“Harry Choates played the music I grew up with—Cajun music that my grandfather used to play for me, when I was a really little girl. I’m from Biloxi, but grew up with my grandparents. My grandfather’s from Abbeville, south of Lafayette, and he couldn’t even speak English until he was seven. He’s passed on, but I’d listen to him speak Cajun and see him and my grandmother dance the two-step and stuff.
My grandfather grew up on a farm and his grandmother had something like 17 children who all worked the farm. He had an uncle who’s the same age as him. They grew sugarcane on their farm, so it made sense to include rum in this drink—aged rum—and blackberries, which I grew up eating, and an egg white. My grandfather was a drinker and sometimes for breakfast, he’d have a beer with an egg in it—hangover cure, a whole egg. You ever saw anybody do that? It’s pretty gross-looking. That was my first bartending job, actually—going to the fridge to get Old Milwaukees for him, wherever he was.

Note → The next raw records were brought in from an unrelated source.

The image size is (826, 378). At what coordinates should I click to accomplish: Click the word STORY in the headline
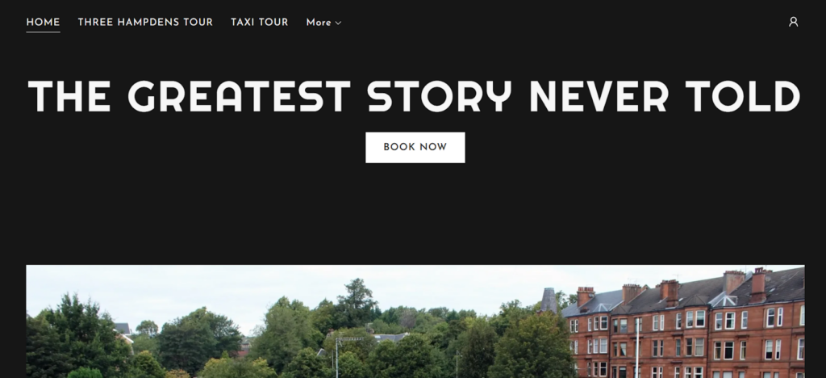coord(440,96)
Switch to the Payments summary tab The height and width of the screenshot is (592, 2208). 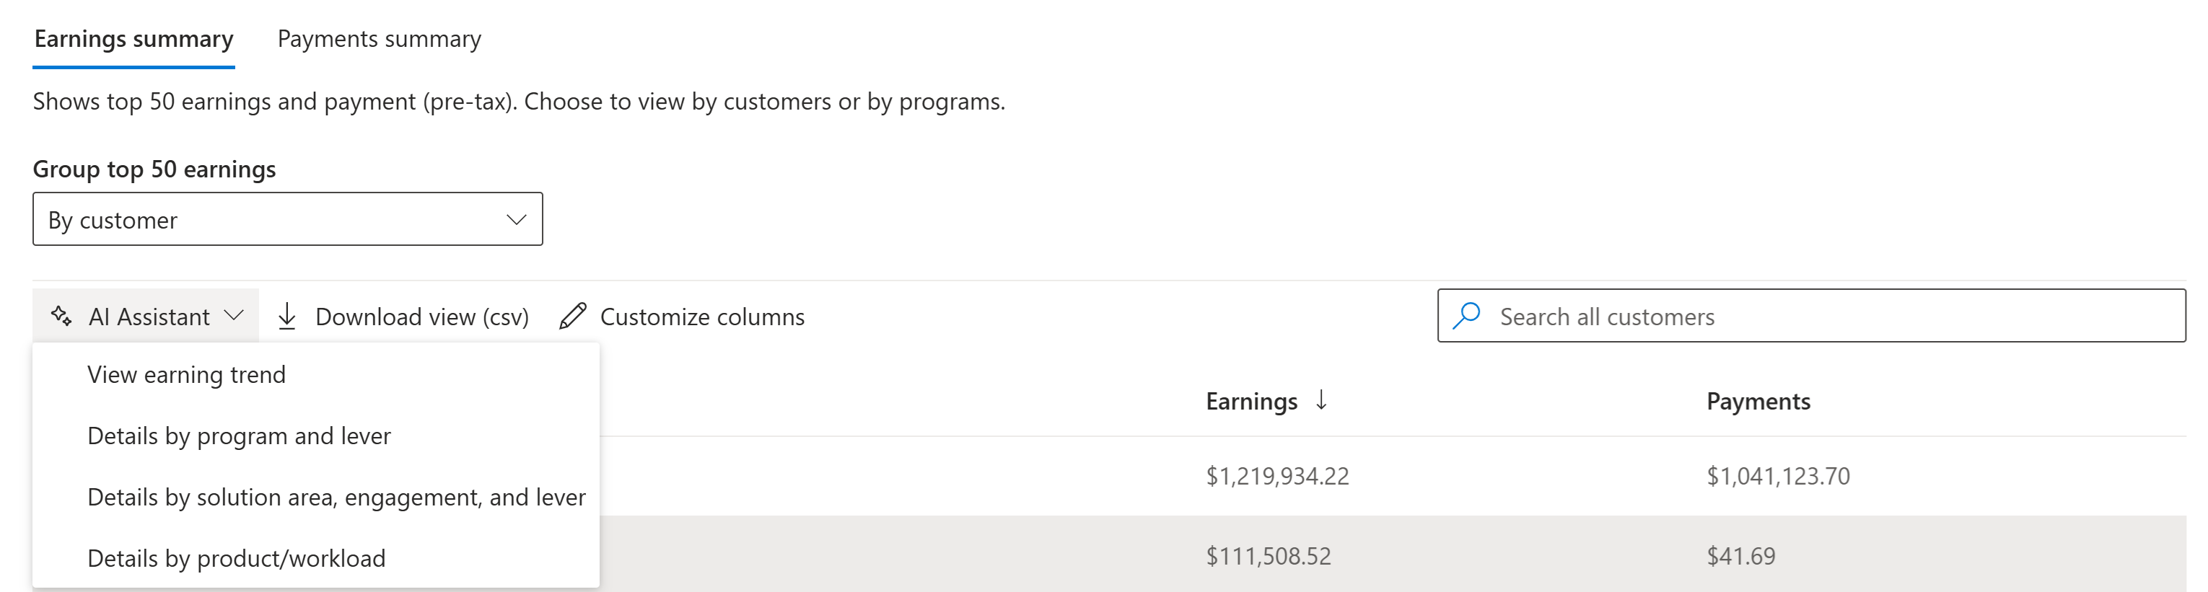(x=379, y=39)
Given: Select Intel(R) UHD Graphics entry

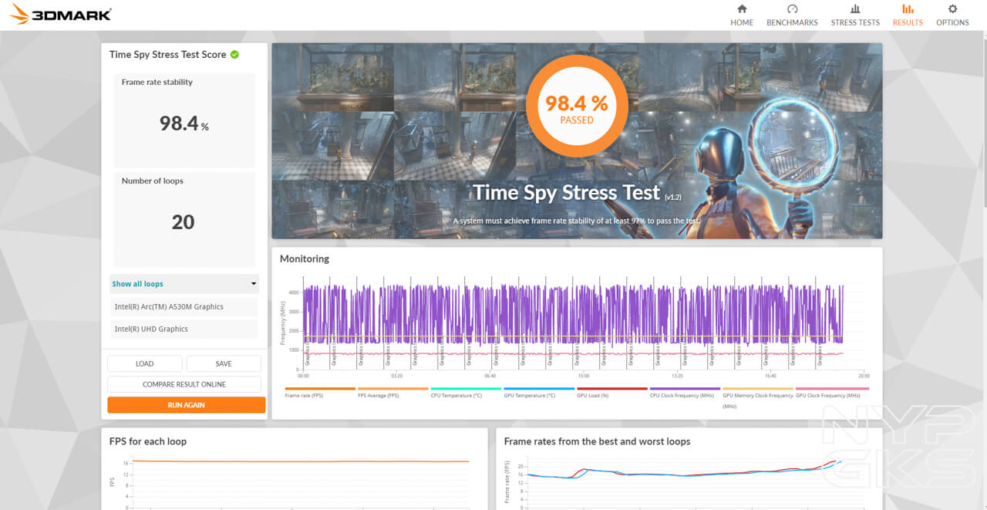Looking at the screenshot, I should [x=184, y=329].

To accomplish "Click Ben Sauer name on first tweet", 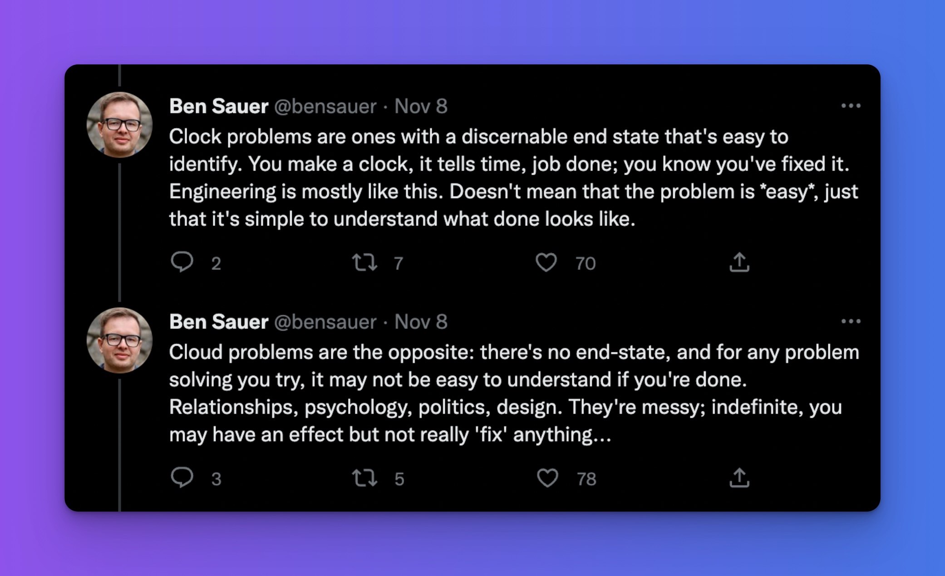I will (219, 106).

Fetching beers since I could walk was maybe, quite seriously, why I became interested in bartending at first. I also tried my hand at making cocktails for my grandparents here and there. Just simple two-part drinks like gin and tonic, vodka soda. They wanted to sit on the couch and didn’t feel like getting up and I was this little person running around doing everything they wanted me to do. I think a lot of bartenders grew up pouring drinks at their house when they were kids.

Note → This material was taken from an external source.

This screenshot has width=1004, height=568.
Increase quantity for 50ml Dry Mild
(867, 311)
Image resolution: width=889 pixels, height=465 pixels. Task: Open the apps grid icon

Later, I was living in Austin, Texas after Katrina and was working at a sushi bar and the girl who was bartending there at the time kept not coming in for her shifts so they’d throw me back there to make do for the day and one day she got fired and my manager asked me if I wanted to stay behind the bar—and I did, because I hated serving. You’re still serving people when you’re behind the bar, but they treat you differently. It doesn’t make any sense, but it’s true. People respect bartenders to a degree—maybe because we do something they don’t know how to do. In the Wild West, the bar man was the one with the gun, too. He could cut you off, and blow you away. ‘Not only are you not getting another drink, you’re not leaving the bar!’ [laughs] It just might be ingrained in people…

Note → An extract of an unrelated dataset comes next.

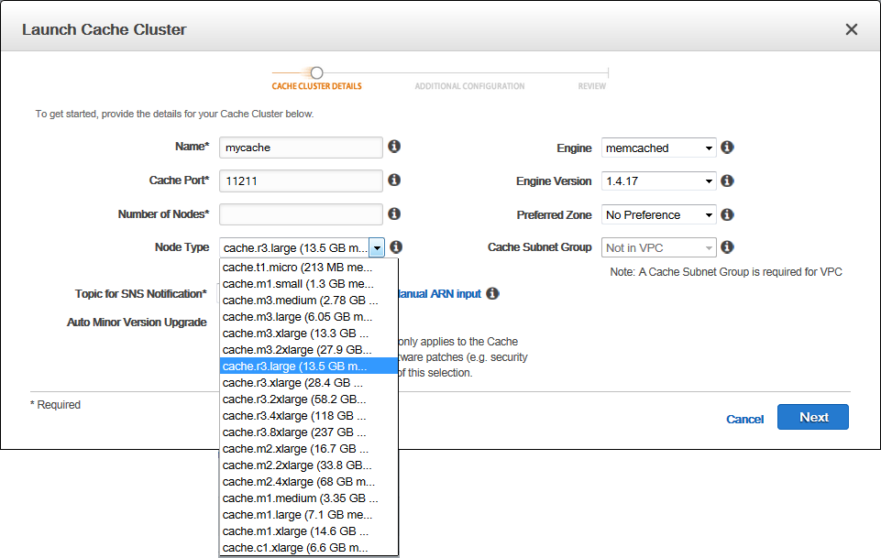Open the Engine dropdown showing memcached
The image size is (881, 558).
point(658,148)
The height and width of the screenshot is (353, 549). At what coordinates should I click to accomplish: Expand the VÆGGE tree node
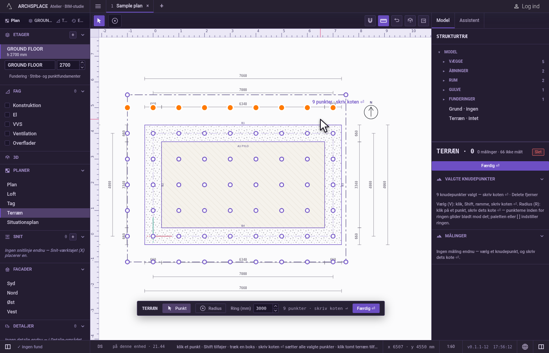point(444,62)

My grandfather probably never drank a cocktail that only had an egg white in it, but what are you going to do? At least it’s on the rocks, in a rocks glass, so he might have tried it. Plus there’s cayenne in there, so he’d probably like it. The drink is pink. I actually didn’t want it to be pink—too girly looking—but it’s the blackberry making it do that. But it tastes okay, right? Doesn’t taste girly. Tastes like brown.”